In the case of the Materialist theory, the evident data of life, mind, consciousness and spirit or soul has hardly even been acknowledged by its advocates, let alone taken into consideration. It has simply been ignored, swept under the carpet, by them. That is not science – it is sophistry. What is speculative must be admitted to be such. And two speculations that equally fit available data are on the same footing as regards the judgment of science.
 Rather than suggest like Bishop Berkeley that we are ideas in the mind of God, the viewpoint here advocated is that we are, as it were, ideas in our own minds. God invented us, yes, and allowed for our seeming individuation; but He has no illusions about our separateness. It is we, in our limited and therefore warped perspective, who misperceive ourselves as individuals.
 We shall further debate the issue of impermanence later on.
 Needless to say, I do not intend this statement as a blanket approval, condoning all beliefs and practices included in practice under the heading of Buddhism.
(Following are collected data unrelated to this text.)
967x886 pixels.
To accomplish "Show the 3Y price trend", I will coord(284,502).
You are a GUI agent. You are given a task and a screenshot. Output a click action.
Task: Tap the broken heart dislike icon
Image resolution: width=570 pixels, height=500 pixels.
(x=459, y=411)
I have in past works for instance voiced my reserves regarding the worship directed at statues (idolatry). Even from a Buddhist point of view, this is a weird and spiritually obstructive practice (since it involves mental projection of “selfhood” into purely physical bodies). Moreover, I do not see how this can be an improvement on the worship of God. If devotion is a good thing, surely the latter is its best expression.
 Some are indeed scientists – in their specific field, such as Physics. But this does not entitle them to a free ride in the general field of Philosophy. I am thinking here of Hubert Reeves, who appears on TV claiming atheism as incontrovertible fact, as if any other view is simply unthinkable. Laypersons should not confuse his prestige and media-presence with logical confirmation of his view. The underlying fallacy is ad hominem argument.